Repeat the following items word for word, leaving out the pictures.

___ Data to use ___

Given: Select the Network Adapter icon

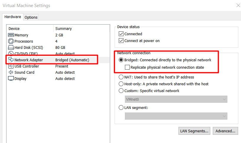Looking at the screenshot, I should (11, 60).
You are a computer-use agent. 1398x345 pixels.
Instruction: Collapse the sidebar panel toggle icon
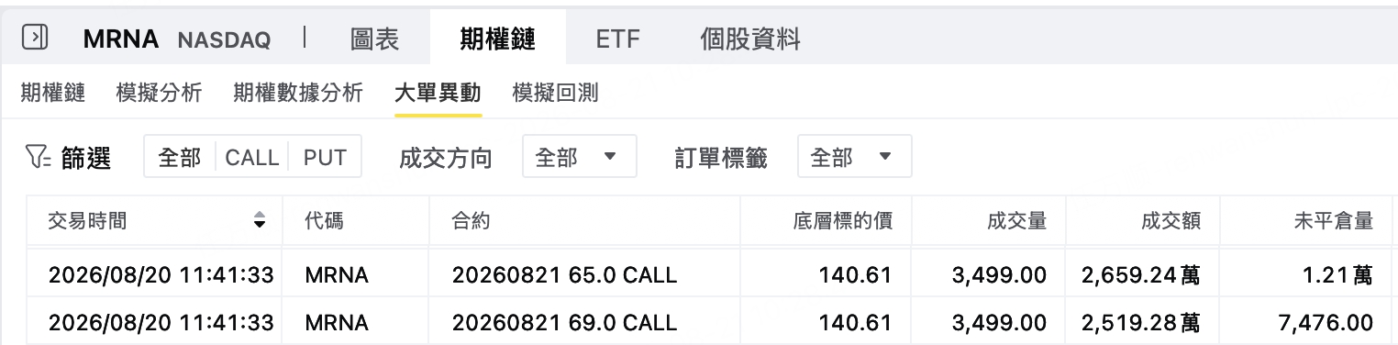point(35,38)
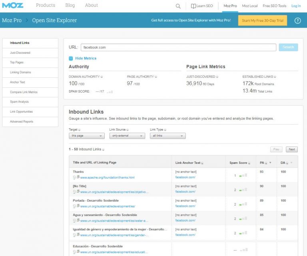The width and height of the screenshot is (307, 256).
Task: Open the Target dropdown showing this page
Action: tap(86, 136)
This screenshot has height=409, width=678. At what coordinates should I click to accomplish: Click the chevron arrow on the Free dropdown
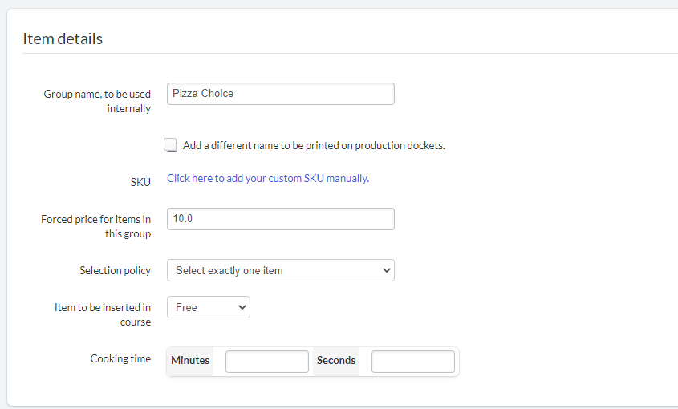tap(241, 307)
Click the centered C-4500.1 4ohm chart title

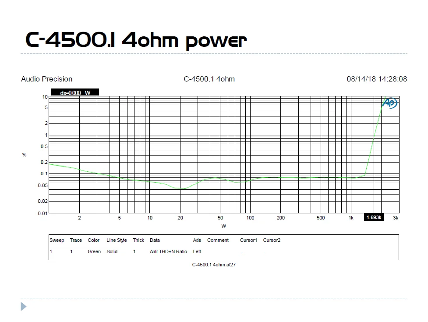coord(209,79)
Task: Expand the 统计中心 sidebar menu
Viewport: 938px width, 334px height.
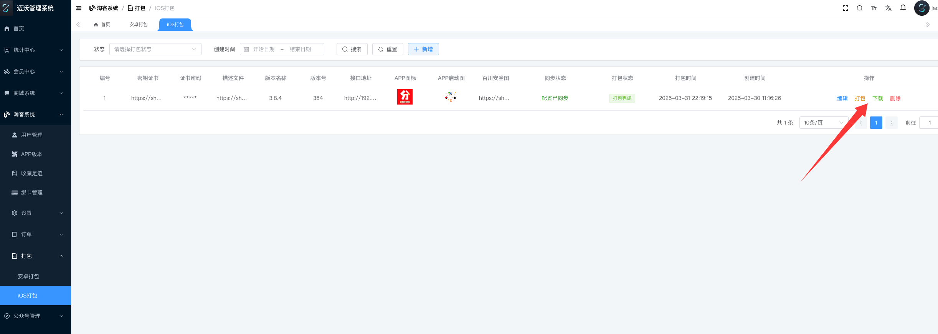Action: [35, 50]
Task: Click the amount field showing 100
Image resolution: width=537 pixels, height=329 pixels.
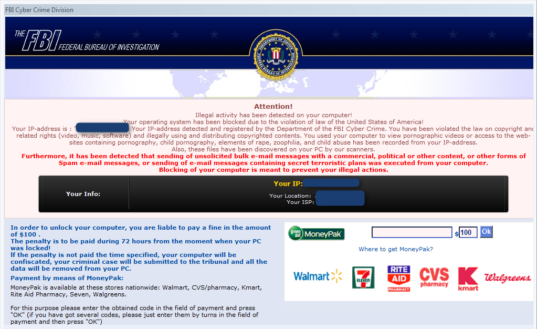Action: (x=468, y=233)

___

» **Exercise response**:
Given: Select the Network Adapter icon

Looking at the screenshot, I should (11, 60).
You are a computer-use agent. 1398x345 pixels.
Instruction: Collapse the sidebar panel toggle icon
point(35,38)
The width and height of the screenshot is (307, 256).
Task: Open the Target dropdown showing this page
Action: tap(86, 136)
This screenshot has height=409, width=678. At what coordinates should I click to accomplish: Click the chevron arrow on the Free dropdown
tap(241, 307)
Click the centered C-4500.1 4ohm chart title

coord(209,79)
Task: Expand the 统计中心 sidebar menu
Viewport: 938px width, 334px height.
Action: [35, 50]
Task: Click the amount field showing 100
Image resolution: width=537 pixels, height=329 pixels.
Action: (x=468, y=233)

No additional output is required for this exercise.